If someone feels bad for a reason, it doesn't seem correct or helpful to inform them that they are suffering from a chemical imbalance. It might even be socially conservative. As the cultural critic Matthew B. Crawford wrote, tracing all psychic unease back to individual biology "seems to neutralize any impulse to criticize the world"—and such criticism, after all, can be considered one main goal of a liberal education.
Without a doubt, the SSRI revolution has changed the face of secondary and postsecondary education. It would be disingenuous to paint the change as all bad. Not much more than a generation ago, students with mental or emotional problems had little choice but to suffer silently; self-medicate with alcohol, drugs, or food; or withdraw from school.

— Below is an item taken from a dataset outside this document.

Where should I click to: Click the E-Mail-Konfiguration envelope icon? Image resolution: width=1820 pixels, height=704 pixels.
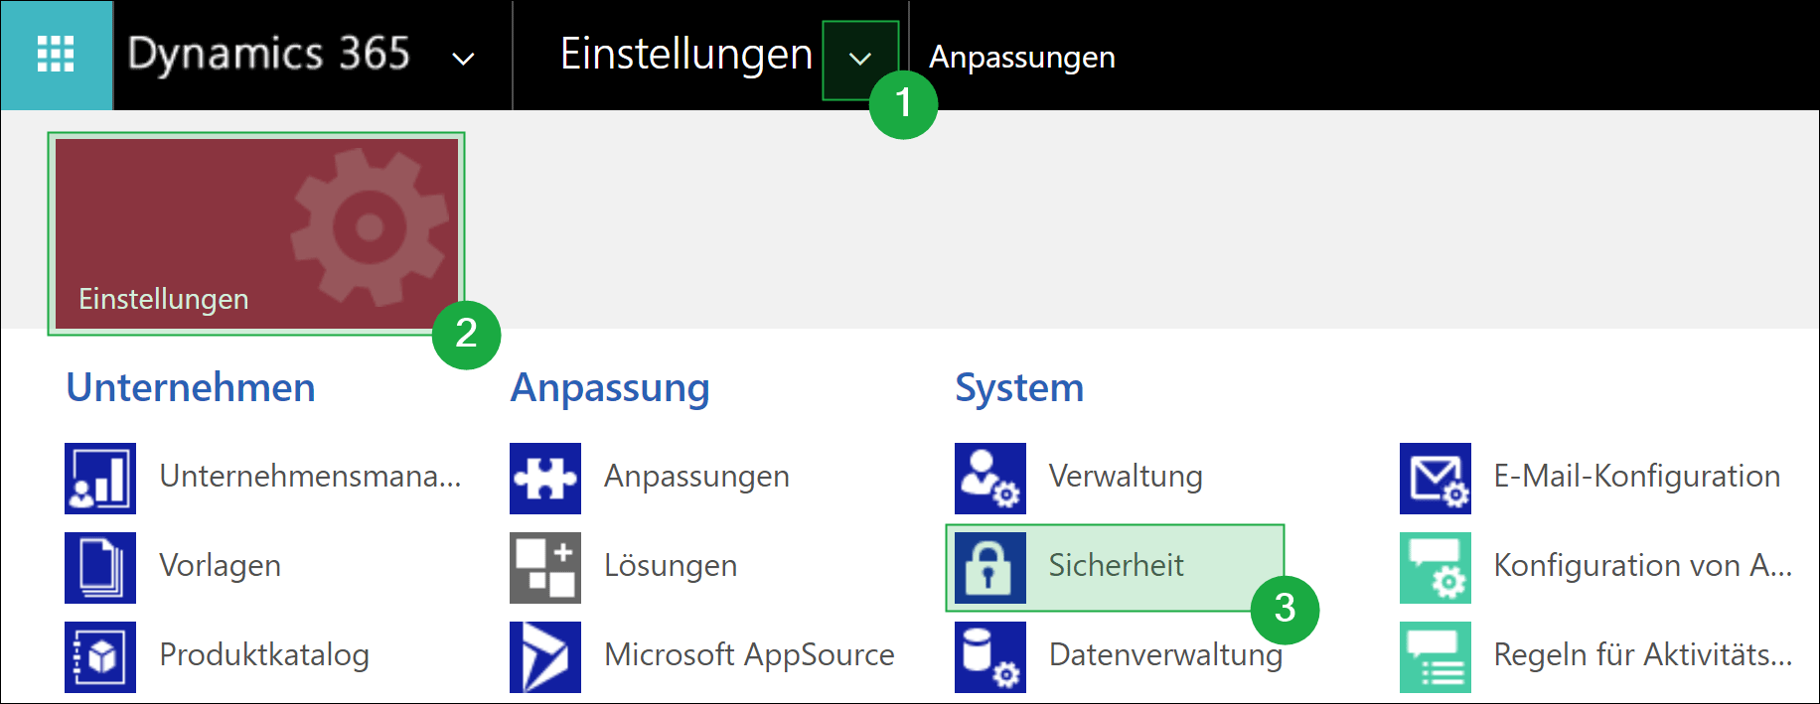(x=1436, y=479)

But it's clear that the increase in medication use at colleges reflects more than just an uptick in cases of serious mental illness. Madrianne Wong and Jessica Schleider keyed in on some contributing factors. Emotions once regarded as everyday nuisances are now seen as signs of disease. Students don't share with one another their negative feelings and thus come to believe that they're alone in them. A high-pressure academic climate can exacerbate medium-size problems into big ones and prevent students from taking the time to reflect and integrate. So students become inclined to interpret their distress as a mental disorder, and to reach out for medication or have medication suggested to them as the cure.
These developments are all cause for concern. The needless use of psychiatric drugs is risky, expensive, and psychologically disempowering. As students' confusion over the boundaries of mental disorder indicates, colleges must offer narratives about stress and suffering that push back against the alarmist, manipulative ones circulated by pharmaceutical companies and nourished by a drug-obsessed culture.
Flawlessness is not a reasonable goal, or a healthy one, and students need to be made aware of the difference between an excellence worth striving for and an unattainable perfection. In the 1970s, colleges made great strides by providing mental-health centers and services for their students. To continue the tradition, they must now provide a mental-health reality check, reminding students that not all anxiety is cause for anxiety.